:: 练习短文 ::

-=-=-=-=-

利用yarn capacity scheduler在EMR集群上實現大集群的多租戶的集群資源quota限製與管控

背景

使用過hadoop的人基本都會考慮集群裏麵資源的調度和優先級的問題，假設你現在所在的公司有一個大hadoop的集群，有很多不同的業務組同時使用。但是A項目組經常做一些定時的BI報表，B項目組則經常使用一些軟件做一些臨時需求。那麼他們肯定會遇到同時提交任務的場景，這個時候到底如何分配資源滿足這兩個任務呢？是先執行A的任務，再執行B的任務，還是同時跑兩個？

目前一些使用EMR的大公司，會使用一個比較大的集群，來共公司內部不同業務組的人共同使用，使用大的集群一方麵比使用多個小集群，可以達到的性能極限更高，同時可以根據不同業務的峰穀情況可是獲得更高的資源利用裏，降低總成本，另外一個方麵，能夠更好地在不同的業務組之間實現資源的共享和數據的流動。下麵結合EMR集群，介紹一下如何進行大集群的資源quota管控。目前還需要使用EMR的作業調度的sdk來實現用戶的控製，後續EMR會將改功能產品化實現在EMR產品控製台上。

yarn默認提供了兩種調度規則，capacity scheduler和fair scheduler。現在使用比較多的是capacity scheduler。具體的實現原理和調度源碼可以google一下capacity scheduler。

什麼是capacity調度器

Capacity調度器說的通俗點，可以理解成一個個的資源隊列。這個資源隊列是用戶自己去分配的。比如我大體上把整個集群分成了AB兩個隊列，A隊列給A項目組的人來使用。B隊列給B項目組來使用。但是A項目組下麵又有兩個方向，那麼還可以繼續分，比如專門做BI的和做實時分析的。那麼隊列的分配就可以參考下麵的樹形結構

root
------default[20%]
------q1[60%]
      |---q1.q11[70%]
      |---q1.q12[30%]
------q2[20%]

整個集群的queue必須掛在root下麵。分成三個queue：default，q1和q2。三個隊列使用集群資源的quota配比為：20%，60%，20%。default這個queue是必須要存在的。

雖然有了這樣的資源分配，但是並不是說提交任務到q2裏麵，它就隻能使用20%的資源，即使剩下的80%都空閑著。它也是能夠實現（通過配置），隻要資源實在空閑狀態，那麼q2就可以使用100%的資源。但是一旦其它隊列提交了任務，q2就需要在釋放資源後，把資源還給其它隊列，知道大道預設計配比值。粗粒度上資源是按照上麵的方式進行，在每個隊列的內部，還是按照FIFO的原則來分配資源的。

capacity調度器特性

capacity調度器具有以下的幾個特性：

層次化的隊列設計，這種層次化的隊列設計保證了子隊列可以使用父隊列設置的全部資源。這樣通過層次化的管理，更容易合理分配和限製資源的使用。容量保證，隊列上都會設置一個資源的占比，這樣可以保證每個隊列都不會占用整個集群的資源。
安全，每個隊列又嚴格的訪問控製。用戶隻能向自己的隊列裏麵提交任務，而且不能修改或者訪問其他隊列的任務。
彈性分配，空閑的資源可以被分配給任何隊列。當多個隊列出現爭用的時候，則會按照比例進行平衡。
多租戶租用，通過隊列的容量限製，多個用戶就可以共享同一個集群，同事保證每個隊列分配到自己的容量，提高利用率。
操作性，yarn支持動態修改調整容量、權限等的分配，可以在運行時直接修改。還提供給管理員界麵，來顯示當前的隊列狀況。管理員可以在運行時，添加一個隊列；但是不能刪除一個隊列。管理員還可以在運行時暫停某個隊列，這樣可以保證當前的隊列在執行過程中，集群不會接收其他的任務。如果一個隊列被設置成了stopped，那麼就不能向他或者子隊列上提交任務了。

-=-=-=-=-

:: 所给资料 ::
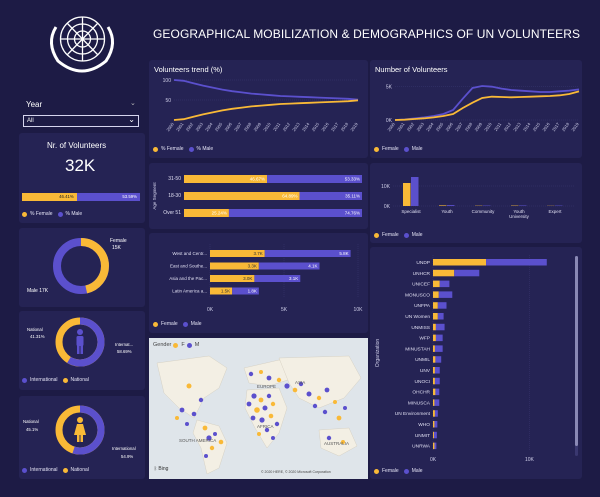 This screenshot has width=600, height=497. What do you see at coordinates (82, 178) in the screenshot?
I see `volunteers-card` at bounding box center [82, 178].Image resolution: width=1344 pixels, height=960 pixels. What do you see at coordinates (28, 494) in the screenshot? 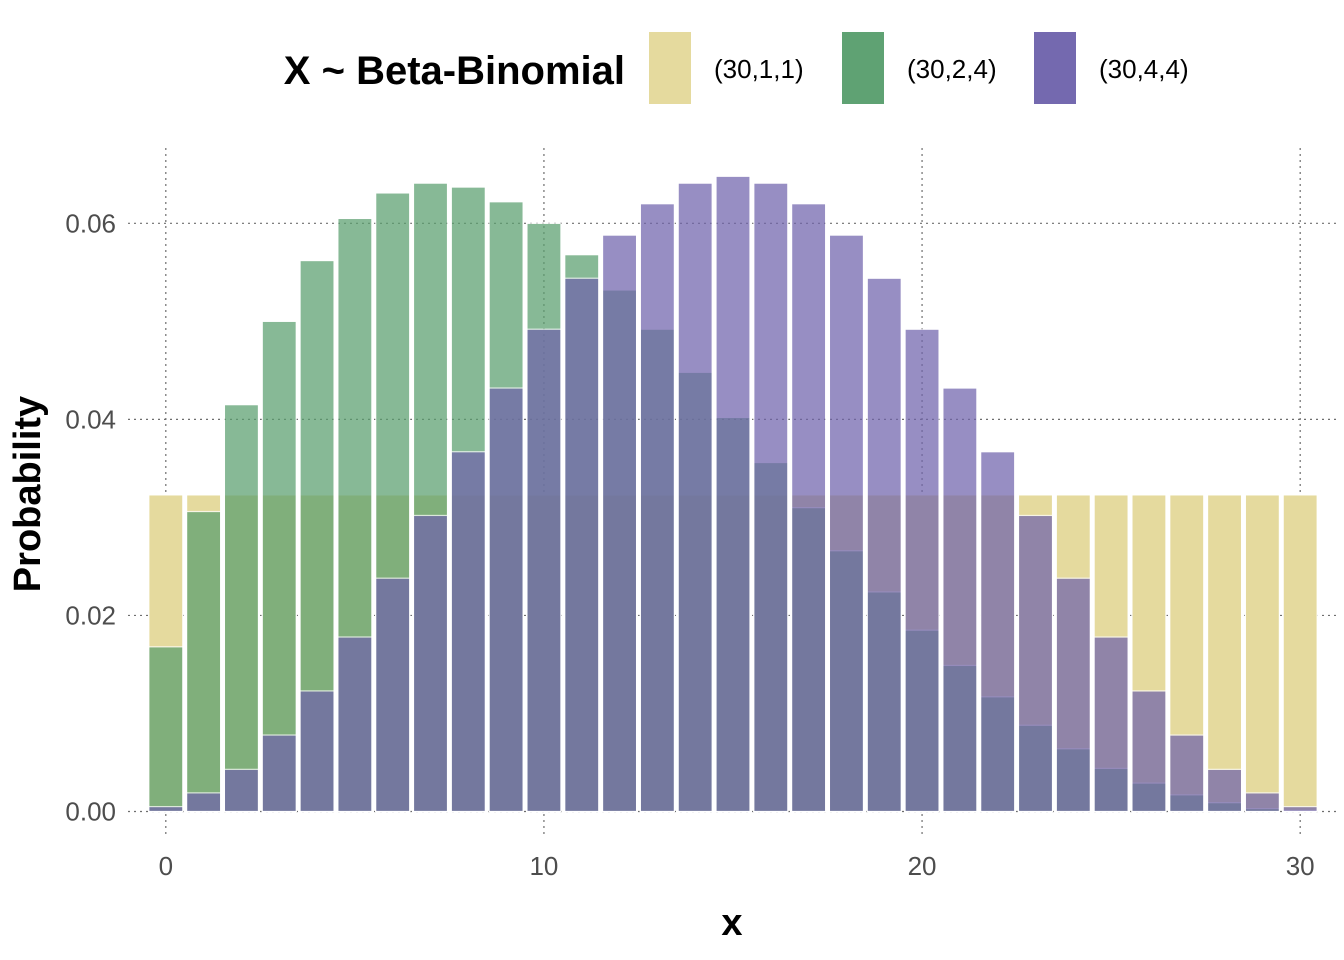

-=-=-=-=-

在讲 capacity 调度器的这篇短文里，q1 队列下面两个子队列的资源比例各是多少？

:: 本题答案 ::
q1.q11 占 70%，q1.q12 占 30%。